Repeat exactly the lines that begin at the one containing "You are a GUI" and end at the final line of the records; include no pictures and nothing else.

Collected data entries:
--- START ---
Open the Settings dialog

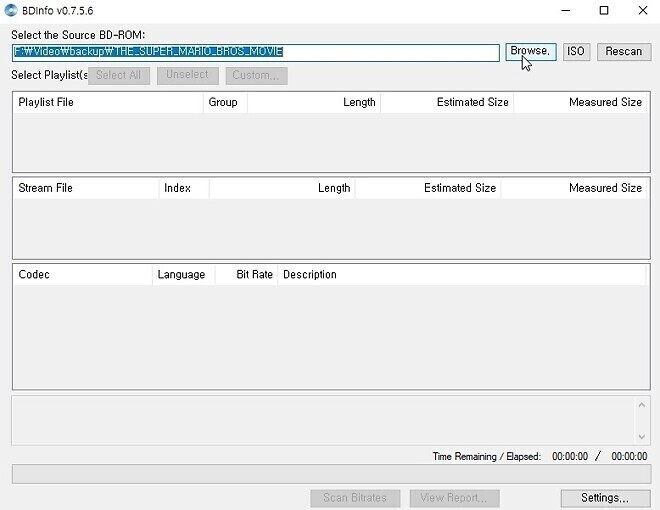[604, 497]
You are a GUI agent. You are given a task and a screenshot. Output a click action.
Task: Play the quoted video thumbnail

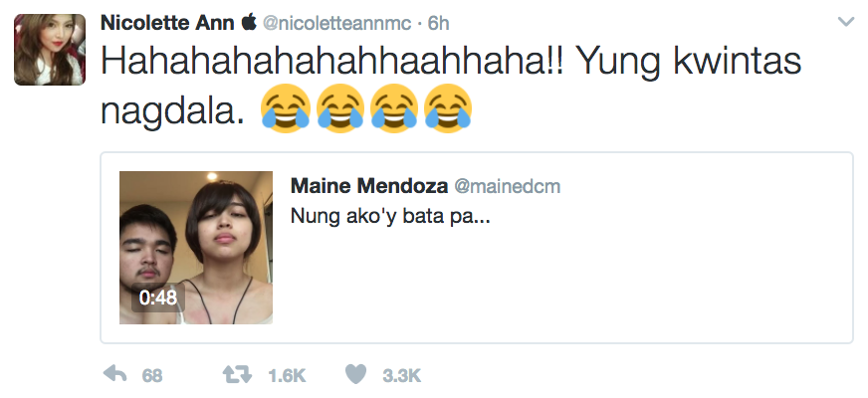pyautogui.click(x=196, y=247)
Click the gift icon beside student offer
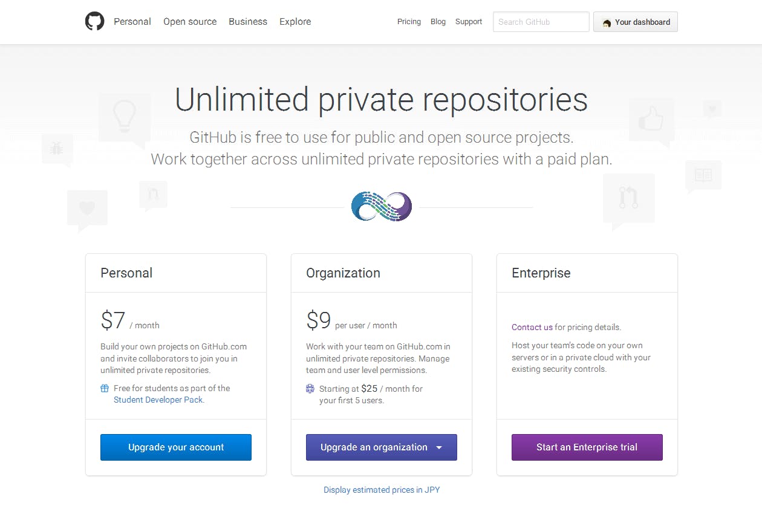The image size is (762, 532). (105, 388)
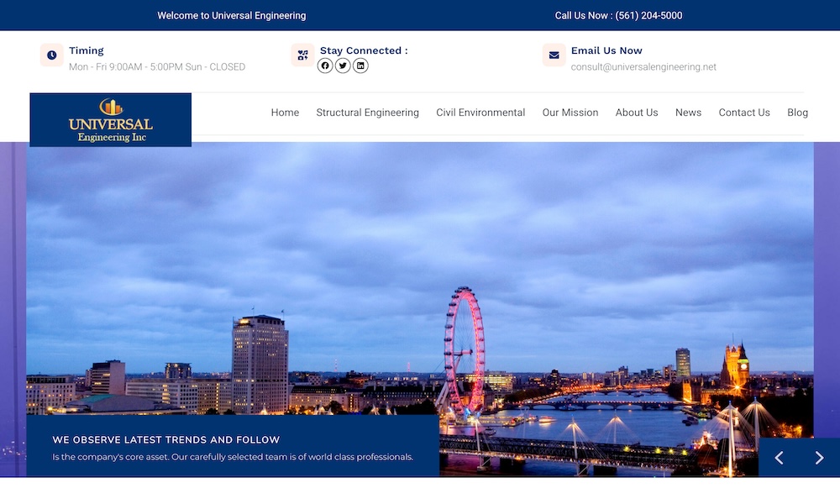The height and width of the screenshot is (504, 840).
Task: Select Civil Environmental menu item
Action: [480, 113]
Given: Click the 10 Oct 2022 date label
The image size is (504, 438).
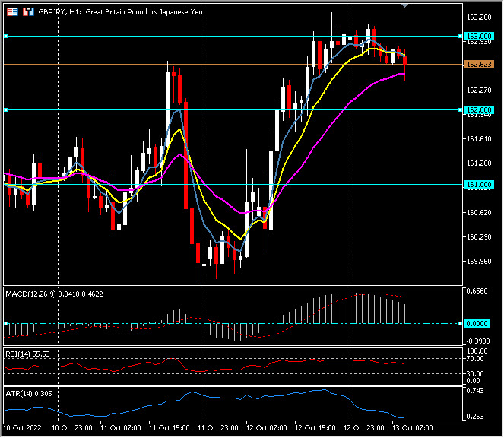Looking at the screenshot, I should pos(23,428).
--- END ---
• Output below:
You are a GUI agent. You are given a task and a screenshot. Output a click action.
Task: Play the quoted video thumbnail

pyautogui.click(x=196, y=247)
Click the gift icon beside student offer
The image size is (762, 532). (105, 388)
The height and width of the screenshot is (504, 840).
Task: Select Civil Environmental menu item
Action: [480, 113]
Given: Click the 10 Oct 2022 date label
The image size is (504, 438).
Looking at the screenshot, I should pos(23,428).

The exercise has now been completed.